On 1 February, Bodde started his third comeback game in a match against Arsenal reserves at Parc y Scarlets. Scheduled to play another hour of football, Bodde suffered an injury to his other knee after just two minutes and had to be carried from the pitch following a seemingly innocuous challenge. He was immediately flown back to Netherlands for tests which revealed he had ruptured the anterior cruciate ligament in his right knee and would require another operation that could leave him out for at least six months.

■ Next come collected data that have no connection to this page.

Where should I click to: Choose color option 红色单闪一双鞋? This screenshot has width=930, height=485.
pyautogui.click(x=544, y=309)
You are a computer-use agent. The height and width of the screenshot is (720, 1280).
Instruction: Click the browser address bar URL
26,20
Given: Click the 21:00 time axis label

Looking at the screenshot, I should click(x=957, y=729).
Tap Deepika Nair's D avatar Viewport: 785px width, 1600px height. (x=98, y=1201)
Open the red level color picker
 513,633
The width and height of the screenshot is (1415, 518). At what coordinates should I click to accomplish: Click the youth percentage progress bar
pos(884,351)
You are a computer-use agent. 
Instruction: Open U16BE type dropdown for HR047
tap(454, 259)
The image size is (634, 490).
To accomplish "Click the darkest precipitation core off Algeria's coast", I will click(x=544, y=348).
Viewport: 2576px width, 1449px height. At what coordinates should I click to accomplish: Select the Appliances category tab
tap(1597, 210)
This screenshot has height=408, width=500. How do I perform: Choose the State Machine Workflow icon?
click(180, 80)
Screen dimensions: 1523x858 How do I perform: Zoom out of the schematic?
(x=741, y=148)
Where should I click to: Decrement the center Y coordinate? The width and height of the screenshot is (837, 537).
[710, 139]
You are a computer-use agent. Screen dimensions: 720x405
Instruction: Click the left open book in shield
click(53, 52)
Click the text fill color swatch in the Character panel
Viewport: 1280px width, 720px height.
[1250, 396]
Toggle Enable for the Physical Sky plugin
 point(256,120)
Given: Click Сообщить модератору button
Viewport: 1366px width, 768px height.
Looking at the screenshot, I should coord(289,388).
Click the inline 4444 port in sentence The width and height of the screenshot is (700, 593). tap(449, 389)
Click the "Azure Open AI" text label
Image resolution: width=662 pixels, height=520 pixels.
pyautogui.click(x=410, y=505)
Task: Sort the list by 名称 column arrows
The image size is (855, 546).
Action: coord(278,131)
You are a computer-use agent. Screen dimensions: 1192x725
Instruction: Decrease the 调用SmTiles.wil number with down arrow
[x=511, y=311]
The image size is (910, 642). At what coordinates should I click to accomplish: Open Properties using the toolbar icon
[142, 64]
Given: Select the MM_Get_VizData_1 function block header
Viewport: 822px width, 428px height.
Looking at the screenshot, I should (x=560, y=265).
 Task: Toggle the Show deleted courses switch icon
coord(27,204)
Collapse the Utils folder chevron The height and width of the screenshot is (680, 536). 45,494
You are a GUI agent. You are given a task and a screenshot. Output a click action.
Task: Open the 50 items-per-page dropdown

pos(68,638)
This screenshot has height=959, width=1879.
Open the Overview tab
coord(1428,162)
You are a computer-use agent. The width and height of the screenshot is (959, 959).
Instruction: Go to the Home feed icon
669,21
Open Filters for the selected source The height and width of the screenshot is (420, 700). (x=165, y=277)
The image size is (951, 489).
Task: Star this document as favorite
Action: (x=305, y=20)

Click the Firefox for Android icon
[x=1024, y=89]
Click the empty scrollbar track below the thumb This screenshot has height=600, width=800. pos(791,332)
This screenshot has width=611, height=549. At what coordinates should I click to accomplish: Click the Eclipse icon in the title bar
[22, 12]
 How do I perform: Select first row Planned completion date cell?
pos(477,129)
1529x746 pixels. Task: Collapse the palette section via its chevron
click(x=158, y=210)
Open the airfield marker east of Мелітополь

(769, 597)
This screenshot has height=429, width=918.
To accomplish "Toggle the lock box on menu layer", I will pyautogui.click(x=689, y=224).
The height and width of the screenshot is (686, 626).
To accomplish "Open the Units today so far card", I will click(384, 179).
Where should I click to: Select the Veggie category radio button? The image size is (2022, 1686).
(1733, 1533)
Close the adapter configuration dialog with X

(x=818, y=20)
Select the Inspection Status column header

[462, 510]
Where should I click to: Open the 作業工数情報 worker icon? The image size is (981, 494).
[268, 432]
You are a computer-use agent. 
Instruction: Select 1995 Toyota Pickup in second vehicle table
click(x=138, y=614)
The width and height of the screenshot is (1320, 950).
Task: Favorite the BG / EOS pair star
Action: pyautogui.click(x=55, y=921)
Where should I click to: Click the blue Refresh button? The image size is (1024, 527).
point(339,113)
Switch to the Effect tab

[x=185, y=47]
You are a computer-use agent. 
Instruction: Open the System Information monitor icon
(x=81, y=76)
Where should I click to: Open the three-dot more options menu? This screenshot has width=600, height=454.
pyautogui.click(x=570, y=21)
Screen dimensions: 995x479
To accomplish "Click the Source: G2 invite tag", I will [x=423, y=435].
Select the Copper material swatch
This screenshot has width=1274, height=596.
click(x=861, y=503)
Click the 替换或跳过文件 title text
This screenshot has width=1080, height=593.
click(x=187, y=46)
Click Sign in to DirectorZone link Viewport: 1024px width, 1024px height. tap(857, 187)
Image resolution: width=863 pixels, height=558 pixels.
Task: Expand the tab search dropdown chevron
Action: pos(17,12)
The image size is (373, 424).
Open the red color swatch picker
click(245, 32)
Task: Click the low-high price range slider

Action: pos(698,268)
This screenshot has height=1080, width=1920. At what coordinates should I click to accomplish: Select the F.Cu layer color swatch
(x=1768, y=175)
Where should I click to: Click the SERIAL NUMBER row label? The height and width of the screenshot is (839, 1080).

On 9 May, Swansea chairman Huw Jenkins said that Bodde's surgeon had yet to decide whether the operation was needed and that the club would decide on his future at the end of the season. But on 1 June, it was reported that Bodde had been released by Swansea City and wasn't on the retained list provided by the club to the Premier League.

===After Swansea===
After a spell in the Netherlands training with Den Haag, it was announced on 13 December 2012 that Bodde would be training with Wigan Athletic Football Club.

In July 2013, it was reported that Bodde had been set to join Dutch amateur club Haaglandia for the coming season, but was having to shelve these plans to undergo yet another knee operation. This prompted fears that Bodde may be forced to retire from the game for good.

In April 2014, Bodde was hospitalised with a serious lung infection and placed in a five-day artificial coma. Several days later, Swansea paid tribute to their former player, displaying Bodde's name on the club's electronic scoreboard during a match, with fans chanting his name. Watching from his hospital bed in the Netherlands, Bodde said he had "goose bumps" and would be "eternally grateful" for the gesture.

==International career==
Bodde was capped by the Netherlands at Under 23 level.

==Managerial and coaching career==

===sv Wateringse Veld===
In December 2013, it was announced on the website of SV Wateringse Veld that Bodde had been appointed their new head coach on an 18-month contract.

===ADO Den Haag===
In June 2015, it was reported that Bodde had been appointed to the coaching staff at ADO Den Haag, working with the club's academy.